EXCERPT:

Western Sydney University (WSU) management is pushing ahead with plans to eliminate up to 400 academic and professional jobs, or more than 13 percent of the university’s full-time workforce. 

WSU’s National Tertiary Education Union (NTEU) branch president David Burchell revealed last week that 381 staff members had expressed an interest in a “voluntary redundancy” scheme announced by management last month.

Western Sydney University

Management is now working with faculty and school deans to hand-pick the staff whose applications will be accepted, while still threatening forced redundancies as well.

This is another warning of the scale of the job cuts and sweeping restructuring being demanded throughout Australia’s 39 public universities. So far, more than 3,500 job losses have been unveiled across the country during the past 10 months.

The avalanche of job cuts is a direct result of the Albanese Labor government’s reactionary cuts to international student enrolments and its continuation of the previous Liberal-National Coalition government’s “Job-ready Graduate” program that financially penalises humanities students and the universities that enrol them.

These cuts come on top of years of under-funding by successive governments. They will intensify as the government’s new Australian Tertiary Education Commission (ATEC) ties each university’s funding to a “mission compact” to deliver the government’s “national priorities.”

These “priorities,” as set out in the government’s Universities Accord report last year, are focussed on tying both teaching and research to the narrow vocational demands of employers and the development of a war economy, including through the AUKUS submarine program and the mining and refining of war-related critical minerals.

The NTEU apparatus is trying to block any unified fight by staff and students against this agenda. Instead, NTEU officials are trying to blame individual vice-chancellors for the job destruction, while assisting them to achieve their goals.

At a WSU NTEU members’ meeting on Thursday and in an email to members on Friday, Burchell criticised management’s supposed “voluntary” redundancy (VR) scheme, claiming that it “doesn’t fit with the Organisational Change provisions” of the NTEU’s enterprise agreements with WSU.

In reality, the “change” clauses offer little or no protection against retrenchments. All management has to claim is that the work of a targeted staff member is no longer required or can be accommodated within the workloads of remaining staff.

The truth is that management is taking advantage of the NTEU’s proposal last month of a VR scheme as a means of implementing the cost-cutting it demands, while stifling staff members’ opposition.

Management unveiled the VR scheme just after Burchell informed NTEU members at the university, via an email, that in backroom negotiations the union had suggested a “modest” VR “exercise” to Vice-Chancellor George Williams in order to cut jobs in “a decent and humane manner.”

As intended, the threat of impending retrenchments and the obvious lack of any genuine opposition by the NTEU and the other main campus trade union, the Community and Public Sector Union (CPSU), has led hundreds of staff members to apply for a VR.

Burchell told Thursday’s NTEU members’ meeting that people had sought VRs because they had become “scared, anxious and distressed.”

His criticism of management’s VR scheme was that it was not “strategic or targeted.” Burchell said he and NTEU senior industrial officer Joshua Garva had held a series of meetings with Williams to propose ways to achieve “actual cost-savings.”

ENTRIES SHOWN:

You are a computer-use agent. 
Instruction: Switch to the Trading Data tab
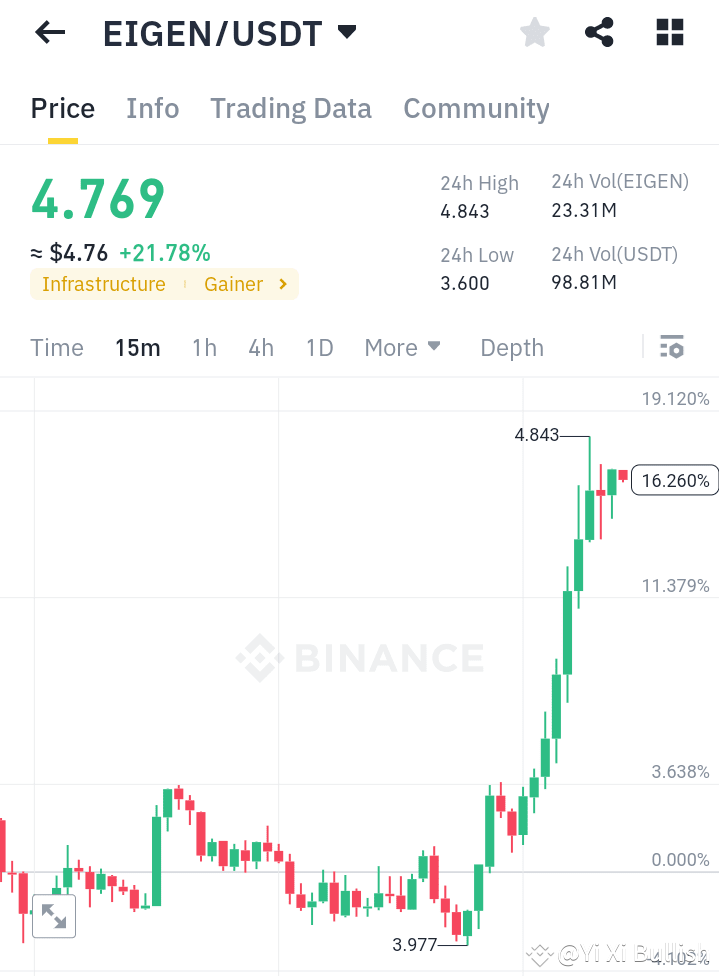coord(290,108)
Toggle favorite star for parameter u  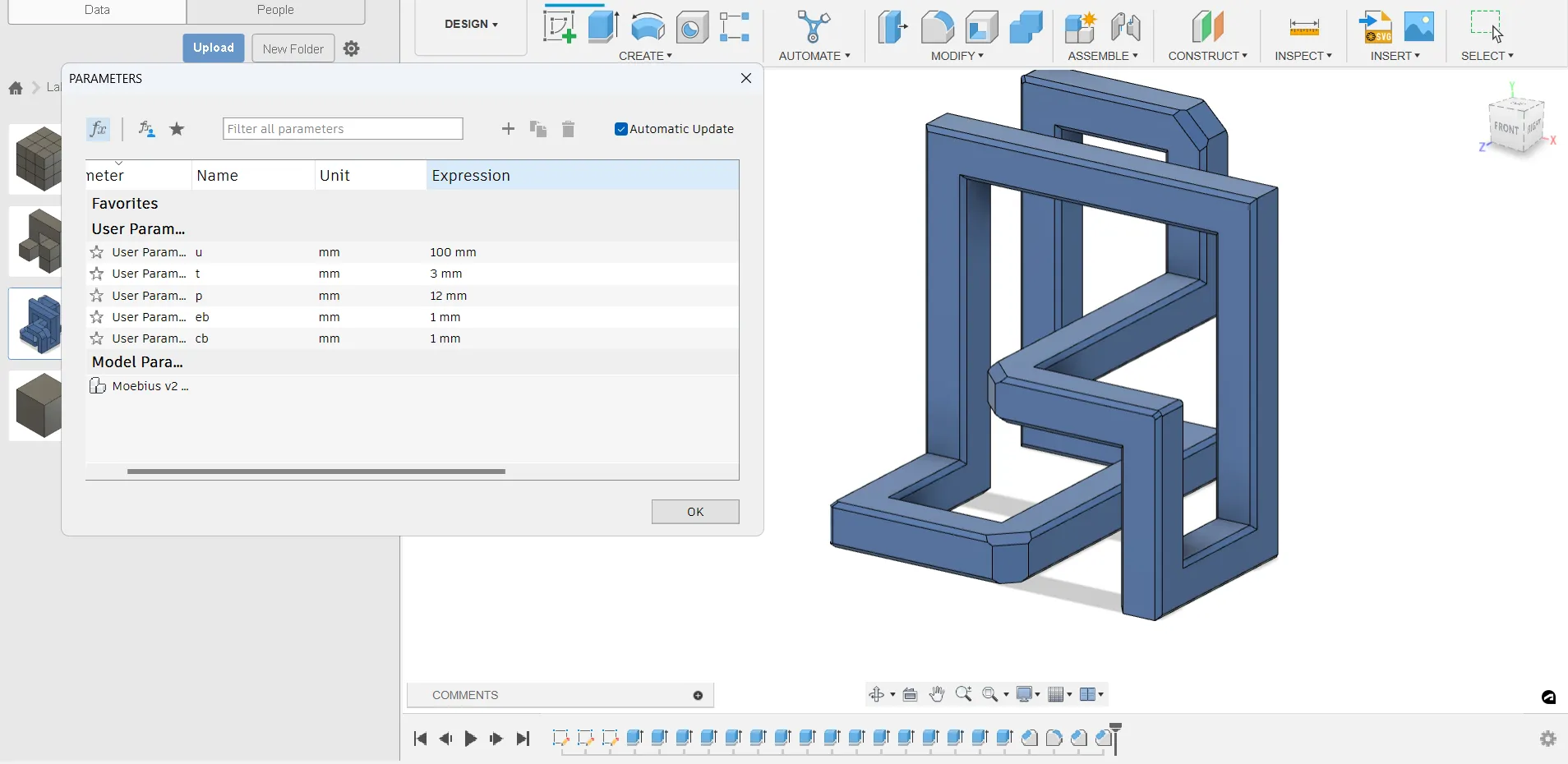(x=97, y=252)
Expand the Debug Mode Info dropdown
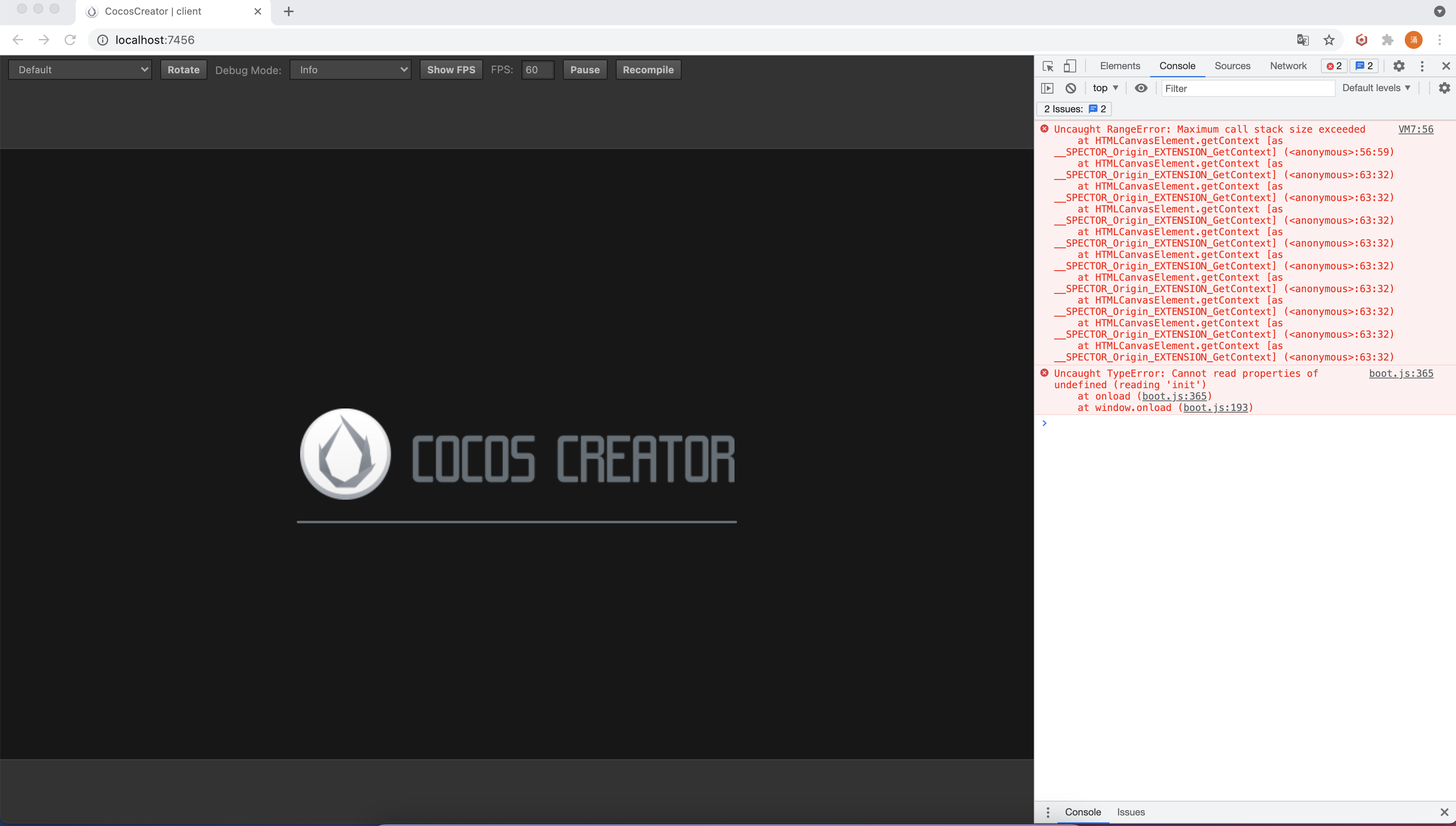Image resolution: width=1456 pixels, height=826 pixels. (x=351, y=70)
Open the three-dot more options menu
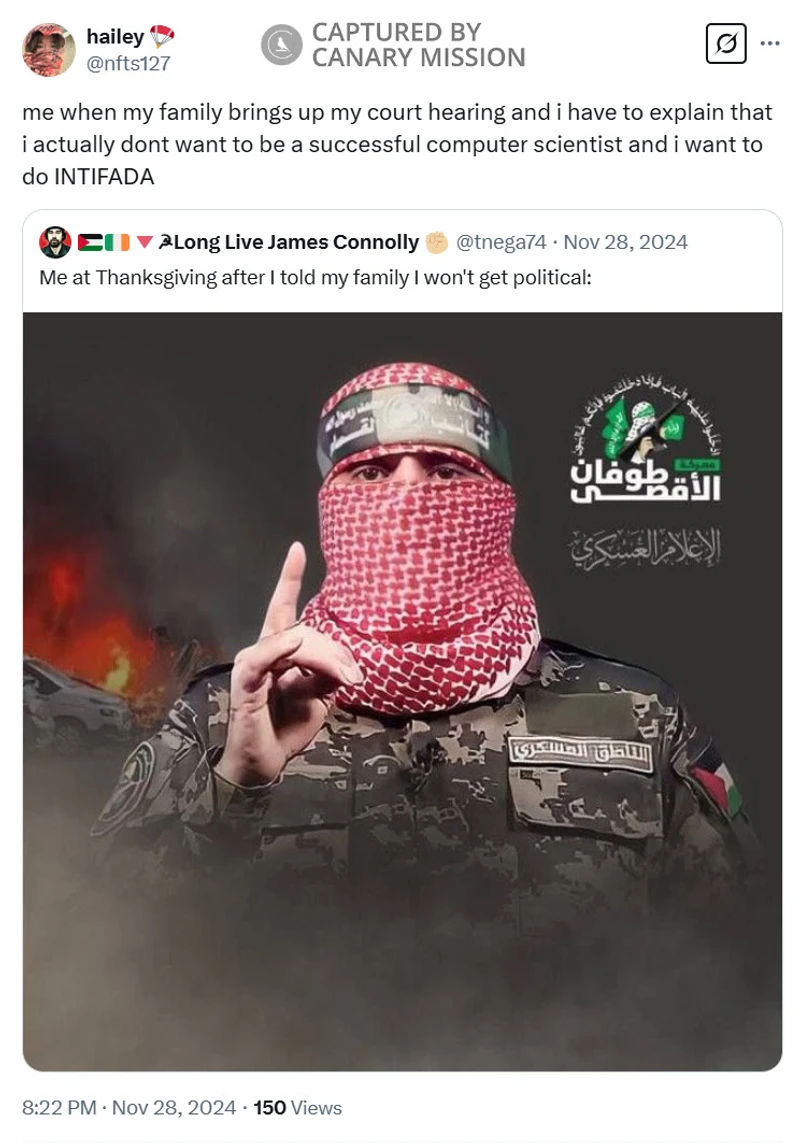This screenshot has height=1143, width=800. [x=769, y=44]
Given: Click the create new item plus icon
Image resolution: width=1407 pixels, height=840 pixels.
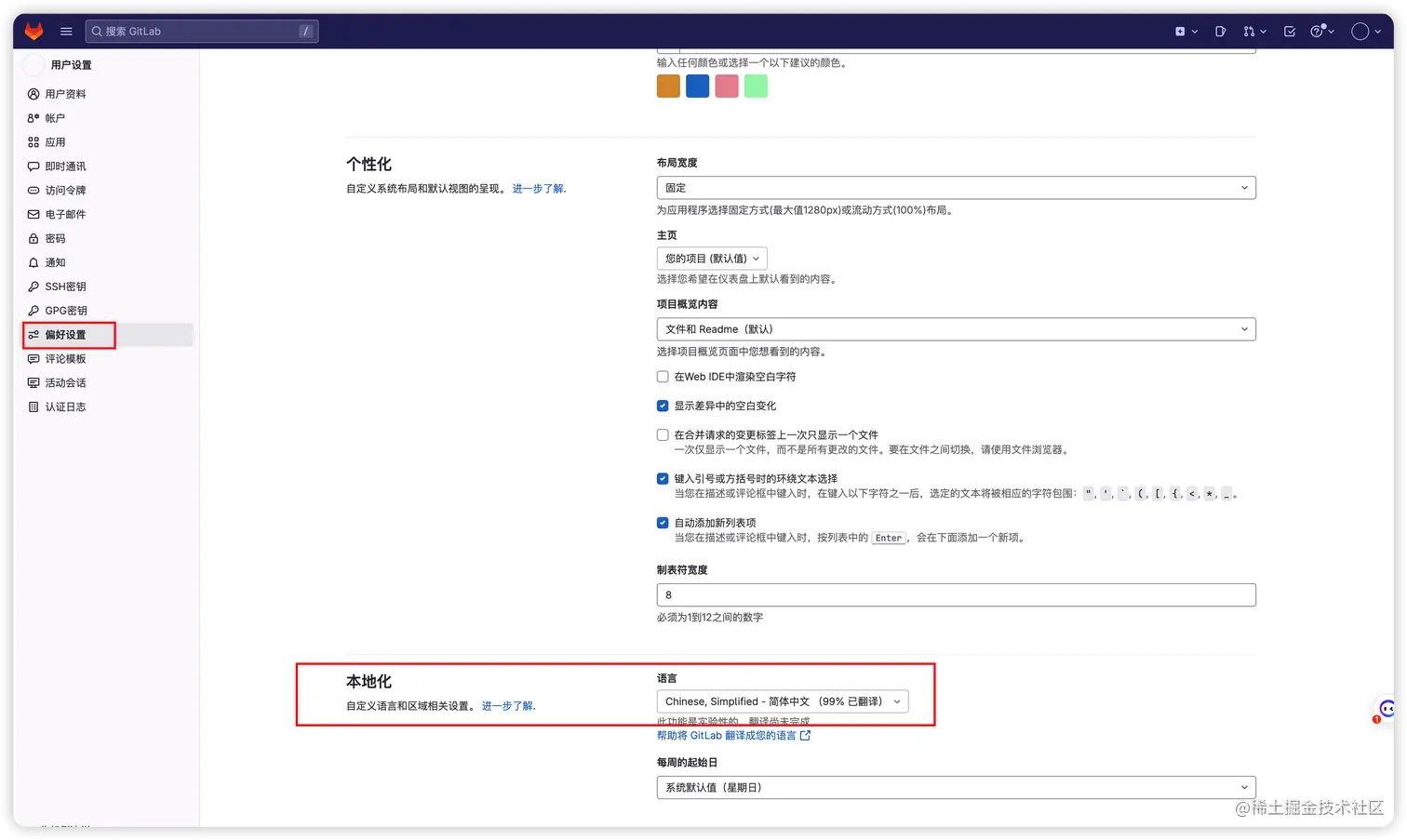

PROBLEMS AND TASKS:
1. Answer these from the article on Western Sydney University job cuts:
(a) How many staff members expressed interest in the "voluntary redundancy" scheme?
(b) How many job losses have been unveiled across the country during the past 10 months?
(c) Who held meetings with Williams alongside Burchell?
2. Reproduce the article on Western Sydney University job cuts word for word, starting with "Western Sydney University (WSU)" and going on through "past 10 months.".
3. Write the next part of the article on Western Sydney University job cuts, picking up after its final sentence.

ANSWERS GIVEN:
1.
(a) 381
(b) More than 3,500
(c) Joshua Garva, NTEU senior industrial officer

2.
Western Sydney University (WSU) management is pushing ahead with plans to eliminate up to 400 academic and professional jobs, or more than 13 percent of the university’s full-time workforce. 

WSU’s National Tertiary Education Union (NTEU) branch president David Burchell revealed last week that 381 staff members had expressed an interest in a “voluntary redundancy” scheme announced by management last month.

Western Sydney University

Management is now working with faculty and school deans to hand-pick the staff whose applications will be accepted, while still threatening forced redundancies as well.

This is another warning of the scale of the job cuts and sweeping restructuring being demanded throughout Australia’s 39 public universities. So far, more than 3,500 job losses have been unveiled across the country during the past 10 months.

3.
Further, Burchell said the union “respected” the right of people to make “their own decisions about their futures.” But this is precisely how the NTEU and CPSU have cooperated with university managements for years to cut jobs by pressuring staff into concluding that there is no alternative.

Last month, a meeting of NTEU members voted by 99 percent for stoppages and by 78 percent for indefinite strikes to fight management, but many staff members have no confidence in the union given its past record.

That vote indicated the readiness of university workers to fight. But the motion kept the dispute trapped in the framework of seeking another NTEU enterprise agreement with WSU. Burchell opposed a call by WSU Rank-and-File Committee member Michael Head for a unified struggle across the sector against the job cuts.

Thursday’s NTEU meeting voted for the union branch committee to “consider our options for industrial disputation in relation to the University’s ‘voluntary redundancy’ program, to ensure the process is carried out in accordance with the requirements of the Organisational Change provisions of the Western Sydney enterprise agreements, unless the matter is resolved satisfactorily by the University within the next seven days.”

This resolution still keeps staff caught in the straitjacket of impotent enterprise agreement clauses, while seeking talks to cement yet another deal with management.

The WSU and Macquarie University Rank-and-File Committees convened an online public meeting on August 2 to fight for a unified campaign against the Albanese government’s intensifying cuts to international student enrolments and university jobs, and the underlying pro-corporate, pro-military reshaping of tertiary education. 

As well as WSU, the confirmed job destruction list now includes Sydney’s Macquarie University, Charles Sturt University, the Australian National University, University of Canberra, University Technology Sydney (UTS), and the universities of Wollongong, Tasmania, Charles Darwin, Federation, James Cook, Southern Queensland, Griffith, La Trobe and Swinburne.

These cuts have especially targeted arts, social sciences and humanities, in order to deaden critical, cultured and historically-informed thinking.

This is part of a broader global decimation and transformation of universities. For example, the Starmer Labour government in the UK is presiding over the elimination of 10,000 university jobs, also driven by international student cuts. The White House is threatening to defund universities that do not silence opposition to the US-Israeli Gaza genocide and align with Trump’s fascistic and militarist agenda.

Both the NTEU and CPSU are silent on the fact that, while starving the universities of funds, the Albanese government is pouring hundreds of billions of dollars into military spending in preparation for a US-led war against China, and still backing the Gaza genocide and the US-NATO war against Russia in Ukraine.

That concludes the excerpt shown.